Not a lot of people think of their future as early as they should. Your retirement, however, should be something you have thought of the moment that you started working, maybe even earlier. According to the Australian Bureau of Statistics, most Australians retire at the age of 63 years old. Most of these people retire not because of their own personal choice but because they have either reached the age of retirement or the age of eligibility for superannuation.
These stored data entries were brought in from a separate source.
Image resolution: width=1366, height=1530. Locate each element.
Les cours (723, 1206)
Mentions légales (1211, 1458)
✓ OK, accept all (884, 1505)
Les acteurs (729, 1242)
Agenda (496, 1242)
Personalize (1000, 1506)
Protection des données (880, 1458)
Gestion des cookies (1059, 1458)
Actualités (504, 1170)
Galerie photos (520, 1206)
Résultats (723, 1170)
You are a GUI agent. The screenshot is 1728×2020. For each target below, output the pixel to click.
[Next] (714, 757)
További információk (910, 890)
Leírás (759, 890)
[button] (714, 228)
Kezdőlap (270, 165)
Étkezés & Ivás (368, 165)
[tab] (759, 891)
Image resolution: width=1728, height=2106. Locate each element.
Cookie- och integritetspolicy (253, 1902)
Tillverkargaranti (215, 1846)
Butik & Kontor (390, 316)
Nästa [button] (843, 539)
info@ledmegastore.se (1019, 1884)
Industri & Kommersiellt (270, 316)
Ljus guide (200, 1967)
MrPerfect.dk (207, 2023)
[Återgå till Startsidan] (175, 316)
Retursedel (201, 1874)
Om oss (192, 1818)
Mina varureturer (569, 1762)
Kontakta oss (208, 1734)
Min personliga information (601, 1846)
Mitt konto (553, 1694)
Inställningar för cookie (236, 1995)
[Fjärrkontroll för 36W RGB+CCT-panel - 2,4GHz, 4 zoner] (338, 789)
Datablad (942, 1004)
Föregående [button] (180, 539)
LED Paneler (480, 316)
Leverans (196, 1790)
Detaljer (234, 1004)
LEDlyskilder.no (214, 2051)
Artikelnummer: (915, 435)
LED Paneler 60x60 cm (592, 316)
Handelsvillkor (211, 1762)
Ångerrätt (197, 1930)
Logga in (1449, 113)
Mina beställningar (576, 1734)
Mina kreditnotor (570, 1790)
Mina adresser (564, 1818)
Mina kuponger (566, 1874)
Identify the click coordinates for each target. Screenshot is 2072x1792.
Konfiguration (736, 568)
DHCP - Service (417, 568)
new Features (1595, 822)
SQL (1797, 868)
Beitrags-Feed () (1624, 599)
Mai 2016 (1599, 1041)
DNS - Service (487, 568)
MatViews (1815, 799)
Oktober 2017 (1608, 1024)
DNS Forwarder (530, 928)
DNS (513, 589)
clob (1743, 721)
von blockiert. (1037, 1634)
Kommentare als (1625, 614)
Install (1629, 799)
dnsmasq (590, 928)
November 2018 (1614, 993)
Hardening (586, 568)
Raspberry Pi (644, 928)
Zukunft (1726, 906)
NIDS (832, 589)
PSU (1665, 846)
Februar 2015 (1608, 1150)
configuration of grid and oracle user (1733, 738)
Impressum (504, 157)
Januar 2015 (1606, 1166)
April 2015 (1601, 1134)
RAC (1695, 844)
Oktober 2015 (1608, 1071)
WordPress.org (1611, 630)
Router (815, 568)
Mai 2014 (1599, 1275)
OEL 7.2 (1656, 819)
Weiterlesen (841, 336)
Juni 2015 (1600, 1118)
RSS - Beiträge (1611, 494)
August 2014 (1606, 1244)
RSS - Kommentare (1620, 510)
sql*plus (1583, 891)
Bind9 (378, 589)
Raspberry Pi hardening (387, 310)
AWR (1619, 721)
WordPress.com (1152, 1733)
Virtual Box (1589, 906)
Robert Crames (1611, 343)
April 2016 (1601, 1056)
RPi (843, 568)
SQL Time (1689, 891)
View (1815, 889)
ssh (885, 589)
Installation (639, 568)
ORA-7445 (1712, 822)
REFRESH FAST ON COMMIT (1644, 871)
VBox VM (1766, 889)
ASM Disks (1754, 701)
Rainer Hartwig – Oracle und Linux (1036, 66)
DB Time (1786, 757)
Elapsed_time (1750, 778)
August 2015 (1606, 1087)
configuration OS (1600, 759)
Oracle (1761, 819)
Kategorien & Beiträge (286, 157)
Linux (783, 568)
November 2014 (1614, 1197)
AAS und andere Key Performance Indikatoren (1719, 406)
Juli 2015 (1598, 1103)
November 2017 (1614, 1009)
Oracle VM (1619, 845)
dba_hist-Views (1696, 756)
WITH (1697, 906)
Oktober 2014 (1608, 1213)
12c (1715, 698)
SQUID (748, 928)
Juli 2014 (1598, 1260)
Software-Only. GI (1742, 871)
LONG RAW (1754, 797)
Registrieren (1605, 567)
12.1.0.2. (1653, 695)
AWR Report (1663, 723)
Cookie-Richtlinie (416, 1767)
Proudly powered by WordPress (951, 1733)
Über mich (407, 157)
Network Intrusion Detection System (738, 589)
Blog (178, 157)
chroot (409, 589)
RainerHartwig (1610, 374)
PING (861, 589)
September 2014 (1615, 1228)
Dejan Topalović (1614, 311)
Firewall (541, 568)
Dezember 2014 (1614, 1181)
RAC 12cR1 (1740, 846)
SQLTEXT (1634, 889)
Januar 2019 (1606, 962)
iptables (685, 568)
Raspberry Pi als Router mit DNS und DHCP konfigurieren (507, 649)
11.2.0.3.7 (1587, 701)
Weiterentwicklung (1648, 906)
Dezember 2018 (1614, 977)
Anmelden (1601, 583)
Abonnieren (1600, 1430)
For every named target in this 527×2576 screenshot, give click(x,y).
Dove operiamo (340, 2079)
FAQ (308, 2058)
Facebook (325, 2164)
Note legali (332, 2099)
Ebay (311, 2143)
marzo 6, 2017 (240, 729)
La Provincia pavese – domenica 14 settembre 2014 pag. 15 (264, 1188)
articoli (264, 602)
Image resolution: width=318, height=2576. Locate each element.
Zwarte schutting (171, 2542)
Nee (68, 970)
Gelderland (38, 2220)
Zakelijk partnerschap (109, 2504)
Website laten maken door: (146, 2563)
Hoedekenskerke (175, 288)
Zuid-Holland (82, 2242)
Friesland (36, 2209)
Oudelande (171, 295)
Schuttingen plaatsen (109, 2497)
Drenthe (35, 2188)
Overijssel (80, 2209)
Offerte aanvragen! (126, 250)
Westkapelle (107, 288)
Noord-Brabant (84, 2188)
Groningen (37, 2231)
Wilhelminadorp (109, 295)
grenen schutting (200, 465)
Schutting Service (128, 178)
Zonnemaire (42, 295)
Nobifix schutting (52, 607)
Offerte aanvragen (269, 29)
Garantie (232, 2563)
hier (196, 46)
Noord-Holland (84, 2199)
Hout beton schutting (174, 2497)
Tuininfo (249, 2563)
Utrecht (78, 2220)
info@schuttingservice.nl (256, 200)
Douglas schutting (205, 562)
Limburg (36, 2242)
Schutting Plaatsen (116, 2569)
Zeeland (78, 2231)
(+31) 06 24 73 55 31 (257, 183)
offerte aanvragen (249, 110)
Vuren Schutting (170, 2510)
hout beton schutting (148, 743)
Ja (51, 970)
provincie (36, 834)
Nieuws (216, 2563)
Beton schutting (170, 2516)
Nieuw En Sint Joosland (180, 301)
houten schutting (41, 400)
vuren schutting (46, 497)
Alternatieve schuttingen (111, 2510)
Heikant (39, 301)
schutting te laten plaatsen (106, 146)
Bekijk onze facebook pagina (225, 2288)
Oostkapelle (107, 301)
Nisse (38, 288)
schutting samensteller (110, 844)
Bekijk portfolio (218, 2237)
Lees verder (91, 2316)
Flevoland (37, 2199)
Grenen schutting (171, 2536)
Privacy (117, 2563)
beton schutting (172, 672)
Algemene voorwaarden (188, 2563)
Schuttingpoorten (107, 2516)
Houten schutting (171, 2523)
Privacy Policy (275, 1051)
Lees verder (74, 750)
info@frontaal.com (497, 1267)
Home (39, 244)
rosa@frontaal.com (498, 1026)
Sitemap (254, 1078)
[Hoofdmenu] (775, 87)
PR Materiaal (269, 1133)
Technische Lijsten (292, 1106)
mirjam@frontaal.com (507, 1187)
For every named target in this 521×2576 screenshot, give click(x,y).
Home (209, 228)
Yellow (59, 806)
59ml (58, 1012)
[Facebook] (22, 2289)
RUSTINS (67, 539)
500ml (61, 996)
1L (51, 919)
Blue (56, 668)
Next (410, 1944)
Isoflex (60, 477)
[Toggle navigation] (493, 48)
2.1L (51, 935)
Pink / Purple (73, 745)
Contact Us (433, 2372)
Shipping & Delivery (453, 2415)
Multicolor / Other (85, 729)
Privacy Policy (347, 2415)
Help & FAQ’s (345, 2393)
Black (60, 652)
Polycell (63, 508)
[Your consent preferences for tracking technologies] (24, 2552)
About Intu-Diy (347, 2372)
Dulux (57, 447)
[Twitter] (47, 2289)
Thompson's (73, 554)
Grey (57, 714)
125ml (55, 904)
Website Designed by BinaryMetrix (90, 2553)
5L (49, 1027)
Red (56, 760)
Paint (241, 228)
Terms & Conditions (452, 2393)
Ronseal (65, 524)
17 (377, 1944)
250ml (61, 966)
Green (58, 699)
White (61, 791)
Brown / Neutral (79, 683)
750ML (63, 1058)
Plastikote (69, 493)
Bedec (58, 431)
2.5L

That sounds great for a lot of people, but wouldn’t you want to prepare for your retirement? Don’t you want to decide on your own when you want to retire?

Retirement Income

Before we can look into how you can start retirement planning, you must first understand where your sources of income would from when you retire. If you have absolutely no intention to work, there are at least three sources of retirement income available to you by the time you reach the age of 65:

  • Superannuation

Superannuation refers to money set aside or contributed by your employer to a super fund while you’re working, for you to receive upon retirement. The basis of this contribution is your ordinary time earnings. From 1 July 2014, employers should put in 9.5% of your ordinary time earnings into your super. There are a variety of funds for your super, and you have the right to decide which fund you’d want it to be in. You can even contribute to your own super if you’d like.

  • Age pension

Depending on your assets and other sources of income, you may primarily receive an age pension. Age pension is an allowance you receive from the government upon retirement. People who have been a resident of Australia for ten years are those qualified for an age pension.

  • Other Investments

Other investments can vary from income-earning assets, managed funds, income bearing accounts, time deposits, and insurance. It will depend on how you diversify your assets.

Retirement Planning

Planning for the future is hard, especially if you are still struggling with finances. However, there are a few things you can do to prepare you for the future or help you see what you can expect:

  1. Assess your financial standing. Look into all the money you have as well as assets. See when you can apply for your age pension and if at your current standing you are eligible for superannuation. From then, you can have a projection of how much, more or less, you can earn. You can also use government sites that calculate your super and pension age.
  2. Make a financial plan. In your life, you will certainly not settle with just keeping your money in the bank. Of course, you will eventually have to spend it on trips or hobbies. Take them into account so that you can properly focus on a solid financial plan. Talking to a financial advisor may help in diversifying assets.
  3. Use your money wisely during retirement. Retirement money isn’t there for you to spend in one go. It’s about managing money that you’ve already worked hard on to enjoy more time with family, friends, hobbies, and adventures the best way you can. Money management is constant in our lives, and we are meant to maintain it even when we retire.
  4. Assess your life insurance policy

Asses your life insurance needs and coverage so that you or your family are not left with debt, should the worst happen. It is worth comparing your policy once a year or every two years to make sure your coverage and policy is the best suited for you.